Before leaving for medical school, I lived in North Carolina since I was seven years old. After high school, I made the unexpected choice to attend a larger school: the University of North Carolina at Chapel Hill. It was here that I pursued interests in health, wellness, and service through obtaining a B.S.P.H. in Nutrition at the Gillings School of Global Public Health and as a co-president of a global service organization on campus. Today, I feel grateful to be attending medical school at the University of Pittsburgh School of Medicine.
Brad Brooks is a second-year medical student at the University of New England College of Osteopathic Medicine (UNECOM). He graduated with a Bachelor of Science degree from Gordon College and then began contributing to the care of patients in the at the Dana Farber Cancer Institute (DFCI). While performing hematopoietic stem cell transplants at the DFCI, he collaborated with the Harvard University Center for Human Cell Therapy (CHCT) in developing novel cellular therapies, including patient-specific tumor vaccines and lymphocytes populations.
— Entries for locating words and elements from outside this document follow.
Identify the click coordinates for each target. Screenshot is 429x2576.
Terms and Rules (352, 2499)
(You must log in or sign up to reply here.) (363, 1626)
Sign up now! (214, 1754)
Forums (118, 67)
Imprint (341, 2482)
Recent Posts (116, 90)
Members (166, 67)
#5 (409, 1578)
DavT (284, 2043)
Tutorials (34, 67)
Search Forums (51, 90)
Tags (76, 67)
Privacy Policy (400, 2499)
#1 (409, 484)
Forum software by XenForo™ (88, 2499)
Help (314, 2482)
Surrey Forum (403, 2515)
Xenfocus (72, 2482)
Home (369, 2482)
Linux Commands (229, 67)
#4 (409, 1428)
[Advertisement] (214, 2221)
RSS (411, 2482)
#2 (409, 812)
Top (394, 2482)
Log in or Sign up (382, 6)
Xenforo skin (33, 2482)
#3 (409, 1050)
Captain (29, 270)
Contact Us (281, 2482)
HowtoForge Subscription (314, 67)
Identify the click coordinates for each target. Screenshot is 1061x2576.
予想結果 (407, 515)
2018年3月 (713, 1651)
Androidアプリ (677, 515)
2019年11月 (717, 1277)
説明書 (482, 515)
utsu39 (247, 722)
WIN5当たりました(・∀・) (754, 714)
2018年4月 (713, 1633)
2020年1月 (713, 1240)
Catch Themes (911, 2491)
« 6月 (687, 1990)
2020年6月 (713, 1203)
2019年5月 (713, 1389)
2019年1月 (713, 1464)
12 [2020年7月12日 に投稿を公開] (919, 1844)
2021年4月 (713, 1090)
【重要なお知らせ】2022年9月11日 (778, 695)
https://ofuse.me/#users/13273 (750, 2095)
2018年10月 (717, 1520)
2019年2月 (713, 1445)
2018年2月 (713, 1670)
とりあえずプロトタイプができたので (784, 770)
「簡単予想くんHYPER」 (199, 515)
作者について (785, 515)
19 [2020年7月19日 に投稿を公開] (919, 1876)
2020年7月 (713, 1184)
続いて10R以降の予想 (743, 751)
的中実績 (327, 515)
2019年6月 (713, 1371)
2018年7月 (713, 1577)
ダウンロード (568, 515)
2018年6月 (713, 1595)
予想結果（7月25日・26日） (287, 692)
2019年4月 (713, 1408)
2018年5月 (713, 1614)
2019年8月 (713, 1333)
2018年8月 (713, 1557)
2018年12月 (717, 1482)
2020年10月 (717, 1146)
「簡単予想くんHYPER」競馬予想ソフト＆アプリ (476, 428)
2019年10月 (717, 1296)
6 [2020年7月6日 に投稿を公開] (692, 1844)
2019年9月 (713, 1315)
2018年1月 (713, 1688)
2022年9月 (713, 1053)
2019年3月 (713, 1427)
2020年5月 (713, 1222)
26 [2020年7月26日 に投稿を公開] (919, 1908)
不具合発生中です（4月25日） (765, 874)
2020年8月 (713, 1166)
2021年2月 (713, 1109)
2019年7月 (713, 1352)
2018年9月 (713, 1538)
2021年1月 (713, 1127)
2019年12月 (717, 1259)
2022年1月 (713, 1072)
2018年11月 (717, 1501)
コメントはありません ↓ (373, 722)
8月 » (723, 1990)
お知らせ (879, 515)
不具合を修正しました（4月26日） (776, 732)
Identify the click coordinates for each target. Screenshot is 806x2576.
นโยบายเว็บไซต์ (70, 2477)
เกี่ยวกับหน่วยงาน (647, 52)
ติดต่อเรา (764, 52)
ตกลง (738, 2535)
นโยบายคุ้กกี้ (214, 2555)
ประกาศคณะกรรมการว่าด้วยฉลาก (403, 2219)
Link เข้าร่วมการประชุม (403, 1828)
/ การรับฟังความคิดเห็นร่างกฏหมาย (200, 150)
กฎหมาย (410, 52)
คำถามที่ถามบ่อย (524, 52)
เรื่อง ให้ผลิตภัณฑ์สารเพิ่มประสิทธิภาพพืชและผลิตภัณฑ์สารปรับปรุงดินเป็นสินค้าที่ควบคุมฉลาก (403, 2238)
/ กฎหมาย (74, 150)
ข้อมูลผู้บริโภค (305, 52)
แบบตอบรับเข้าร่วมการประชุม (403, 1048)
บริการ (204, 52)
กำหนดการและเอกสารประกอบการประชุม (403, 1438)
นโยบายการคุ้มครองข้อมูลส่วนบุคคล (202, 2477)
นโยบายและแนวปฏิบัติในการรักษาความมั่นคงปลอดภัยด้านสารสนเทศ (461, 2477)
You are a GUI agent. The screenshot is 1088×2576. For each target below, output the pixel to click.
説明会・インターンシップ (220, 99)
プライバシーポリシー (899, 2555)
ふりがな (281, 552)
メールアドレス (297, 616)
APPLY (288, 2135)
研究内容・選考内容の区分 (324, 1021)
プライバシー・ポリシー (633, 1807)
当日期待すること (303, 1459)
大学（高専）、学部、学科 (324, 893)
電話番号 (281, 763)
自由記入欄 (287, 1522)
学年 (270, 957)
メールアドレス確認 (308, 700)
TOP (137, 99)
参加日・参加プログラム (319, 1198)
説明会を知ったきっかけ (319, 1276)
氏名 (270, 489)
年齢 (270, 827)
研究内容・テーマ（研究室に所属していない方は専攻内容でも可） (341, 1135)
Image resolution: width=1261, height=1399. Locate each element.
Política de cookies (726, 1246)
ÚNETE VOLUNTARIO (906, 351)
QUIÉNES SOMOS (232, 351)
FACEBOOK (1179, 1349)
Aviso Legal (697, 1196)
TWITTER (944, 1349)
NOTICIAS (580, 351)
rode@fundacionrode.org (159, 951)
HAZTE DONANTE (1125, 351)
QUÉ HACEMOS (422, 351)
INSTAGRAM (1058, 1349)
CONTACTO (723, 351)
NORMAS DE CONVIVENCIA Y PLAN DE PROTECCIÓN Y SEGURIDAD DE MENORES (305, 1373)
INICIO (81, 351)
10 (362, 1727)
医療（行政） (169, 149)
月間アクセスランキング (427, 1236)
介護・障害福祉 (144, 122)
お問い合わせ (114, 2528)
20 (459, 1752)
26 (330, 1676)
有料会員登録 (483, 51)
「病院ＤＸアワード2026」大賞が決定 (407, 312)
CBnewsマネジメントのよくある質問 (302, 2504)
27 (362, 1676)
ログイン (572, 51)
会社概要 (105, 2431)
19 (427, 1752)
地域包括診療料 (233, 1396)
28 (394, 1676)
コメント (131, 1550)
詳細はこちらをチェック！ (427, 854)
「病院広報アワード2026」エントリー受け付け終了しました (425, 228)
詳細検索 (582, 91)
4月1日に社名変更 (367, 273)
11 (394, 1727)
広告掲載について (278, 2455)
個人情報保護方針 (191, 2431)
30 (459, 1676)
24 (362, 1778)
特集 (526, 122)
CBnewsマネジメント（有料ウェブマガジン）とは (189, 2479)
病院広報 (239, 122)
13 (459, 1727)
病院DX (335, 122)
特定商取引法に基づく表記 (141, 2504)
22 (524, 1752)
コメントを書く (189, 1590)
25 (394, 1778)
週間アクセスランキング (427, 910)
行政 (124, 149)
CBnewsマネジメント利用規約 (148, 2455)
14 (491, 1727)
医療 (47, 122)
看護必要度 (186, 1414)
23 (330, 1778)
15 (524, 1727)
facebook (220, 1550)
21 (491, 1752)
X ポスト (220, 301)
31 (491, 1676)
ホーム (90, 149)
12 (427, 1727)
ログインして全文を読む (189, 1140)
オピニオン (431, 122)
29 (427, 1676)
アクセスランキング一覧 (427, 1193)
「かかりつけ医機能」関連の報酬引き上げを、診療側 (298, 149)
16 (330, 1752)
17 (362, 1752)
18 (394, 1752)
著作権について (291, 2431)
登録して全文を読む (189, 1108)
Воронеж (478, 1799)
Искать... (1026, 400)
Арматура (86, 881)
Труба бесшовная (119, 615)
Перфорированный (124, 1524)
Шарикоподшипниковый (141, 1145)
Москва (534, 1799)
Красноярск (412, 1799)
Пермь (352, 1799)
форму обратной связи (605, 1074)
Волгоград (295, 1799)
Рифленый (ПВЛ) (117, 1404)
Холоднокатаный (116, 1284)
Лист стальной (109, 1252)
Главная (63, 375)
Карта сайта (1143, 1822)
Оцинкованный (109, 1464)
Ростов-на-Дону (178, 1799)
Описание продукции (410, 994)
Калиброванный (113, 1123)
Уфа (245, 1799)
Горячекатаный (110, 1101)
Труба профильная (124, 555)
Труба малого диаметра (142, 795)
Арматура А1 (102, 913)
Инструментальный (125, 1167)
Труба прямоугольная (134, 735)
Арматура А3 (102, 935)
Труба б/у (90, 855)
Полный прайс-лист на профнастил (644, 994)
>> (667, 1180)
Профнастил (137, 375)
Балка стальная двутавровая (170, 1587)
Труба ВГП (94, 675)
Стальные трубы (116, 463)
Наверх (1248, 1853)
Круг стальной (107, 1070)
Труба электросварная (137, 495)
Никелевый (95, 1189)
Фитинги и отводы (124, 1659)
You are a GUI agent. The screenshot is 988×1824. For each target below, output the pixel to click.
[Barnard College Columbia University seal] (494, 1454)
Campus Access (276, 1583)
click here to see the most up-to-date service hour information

Brad then spent a year monitoring clinical trials with PAREXEL International before coordinating the Testosterone in Older Men (TOM) Trial at Boston University School of Medicine. The findings from the TOM Trial were published in the New England Journal of Medicine (NEJM July 2010; 363:109-122) and the Journal of the American Medical Association (JAMA 2012 Mar 7;307(9):931-9). Brad is currently the Co-President of the Integrative Medicine Club at UNECOM and has siblings practicing in chiropractic care and studying acupuncture and yoga.
Jack Temple is a second year medical student at Rush University in Chicago, Illinois. His interest in integrative medicine stems from a desire to know about the healing techniques of societies past, being able to incorporate these techniques into today's patient care, and the promise of the insights that will come from future research. Although it is early in his training, he hopes to specialize in Integrative Gastroenterology.